Abstract

This study deals with a left circumflex coronary artery occlusion-reperfusion canine model of sudden death using multiple electrocardiographic leads to define a subgroup of animals at high risk of ventricular fibrillation. Occlusion was followed by ventricular fibrillation in 15 of 30 animals (50%). In the 15 dogs surviving 60 min postocclusion, reperfusion gave rise to ten cases of ventricular fibrillation (66.7%). Thus, the total incidence of occlusion-reperfusion ventricular fibrillation was 25 of 30 (83.3%). Electrocardiographic delta R% changes greater than or equal to 25% in leads 2 and 3 at both 3 and 5 min postocclusion predicted the occurrence of postocclusion ventricular fibrillation with 80% specificity and 56% sensitivity. However, ST segment elevation greater than or equal to 0.5 mV in the same leads at the same times predicted postocclusion ventricular fibrillation with 67% specificity and 100% sensitivity.

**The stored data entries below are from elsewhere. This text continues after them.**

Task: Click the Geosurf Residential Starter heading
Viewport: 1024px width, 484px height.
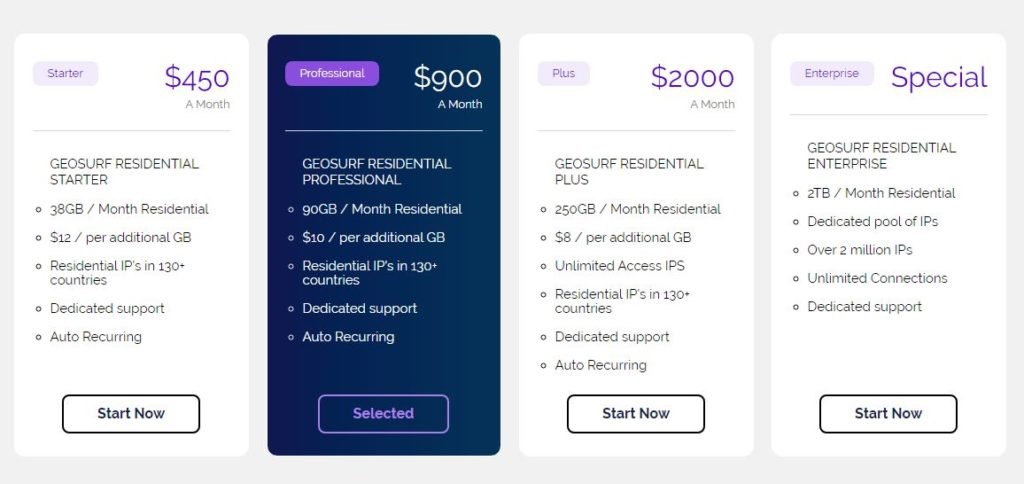Action: [x=124, y=172]
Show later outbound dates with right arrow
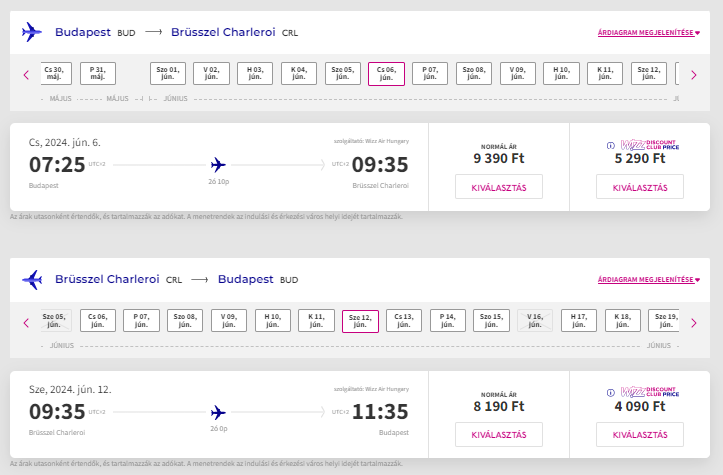The width and height of the screenshot is (723, 475). (693, 75)
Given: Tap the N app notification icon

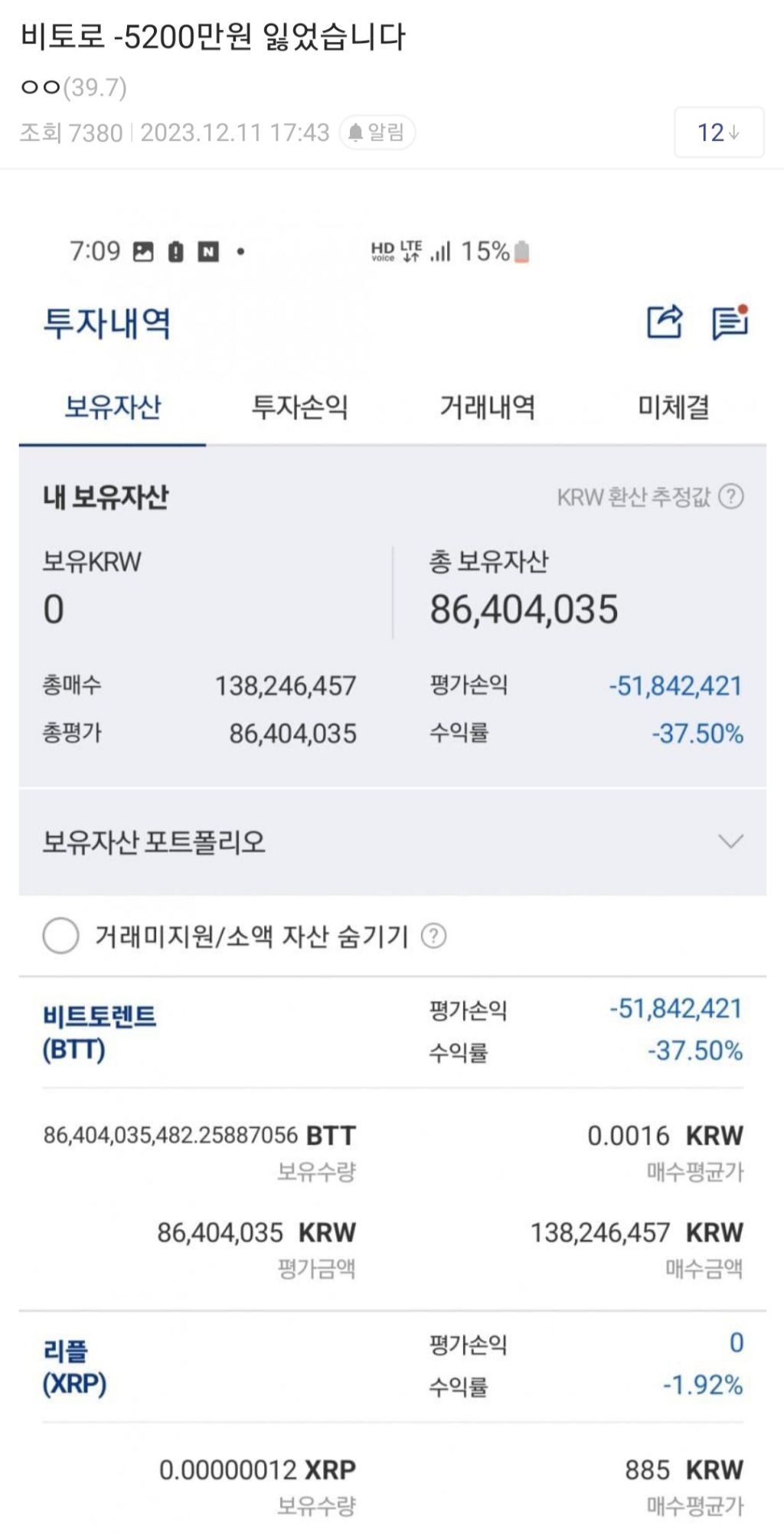Looking at the screenshot, I should (208, 251).
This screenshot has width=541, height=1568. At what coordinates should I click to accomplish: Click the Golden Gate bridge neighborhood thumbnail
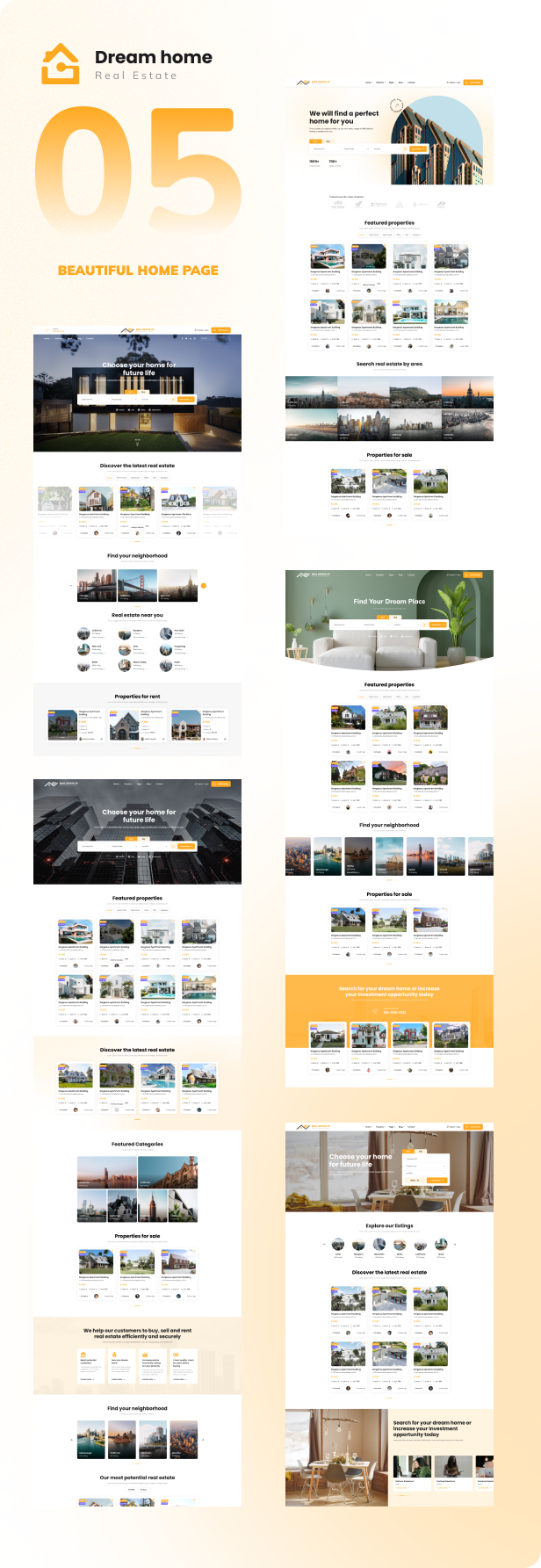point(137,585)
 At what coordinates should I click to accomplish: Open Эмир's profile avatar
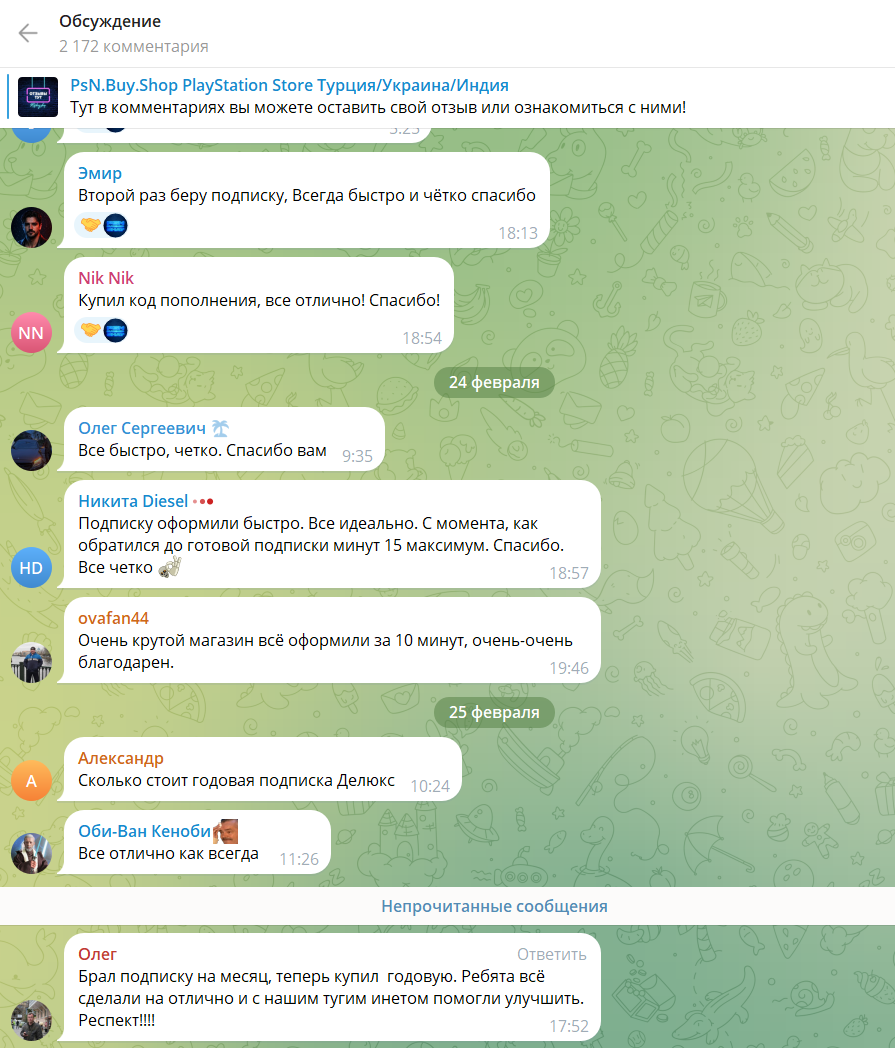[x=31, y=227]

When only dogs with ST segment elevation greater than or equal to 0.5 mV in leads 2 and 3 at both 3 and 5 min postocclusion were considered, ventricular fibrillation postocclusion was seen in 15 of 20 dogs (75%) and ventricular fibrillation after reperfusion occurred in four of the remaining five animals (80%). Thus, in the subgroup of animals presenting with ST segment elevation greater than or equal to 0.5 mV in leads 2 and 3 at both 3 and 5 min postocclusion, the overall incidence of occlusion-reperfusion ventricular fibrillation was 19 of 20 (95%). These data may be useful in studies aimed at testing the effectiveness of drugs or other interventions in a canine model of sudden death.